A partir del dramático incremento de llegadas de niños migrantes no acompañados a EU entre los meses de mayo y agosto pasados, también aumentaron las denuncias por maltrato y por prácticas que rayan en la tortura, adjudicadas a agentes de la Patrulla Fronteriza y a otras agencias de seguridad. Debido a esto, abogados y activistas que han documentado los casos han incrementado la presión al gobierno para que ejerza acciones legales, como la suspensión de la deportación de algunos de estos menores.

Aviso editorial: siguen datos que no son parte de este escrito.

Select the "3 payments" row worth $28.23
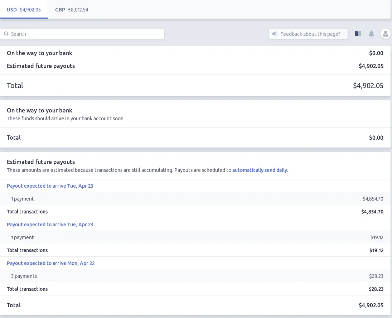392x318 pixels. 195,276
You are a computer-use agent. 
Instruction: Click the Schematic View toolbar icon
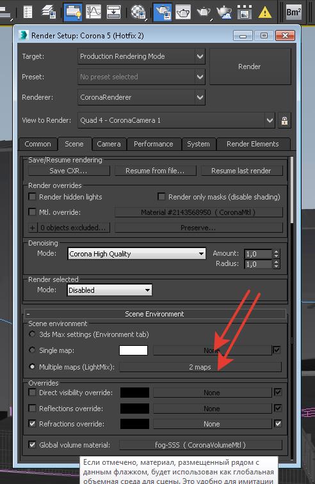click(x=113, y=12)
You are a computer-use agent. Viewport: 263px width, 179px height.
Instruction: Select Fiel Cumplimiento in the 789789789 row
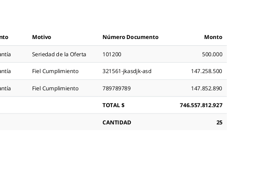coord(55,88)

El caso más reciente es el de Ileana —el nombre de la menor ha sido modificado y se omite mencionar su país de origen para proteger su identidad durante el proceso legal—. Cuando la adolescente fue detenida por agentes de la Patrulla Fronteriza en Texas, lo primero que enfrentó fue el hacinamiento: fue transferida a una espacio reducido compartido con más de 100 personas, incluidas mujeres con sus hijos pequeños y adolescentes, en donde no había espacio suficiente para acostarse, según el testimonio que ella misma otorgó, semanas más tarde, a los abogados de la firma Amoachi & Johnson, con sede en Nueva York, que hoy la representan.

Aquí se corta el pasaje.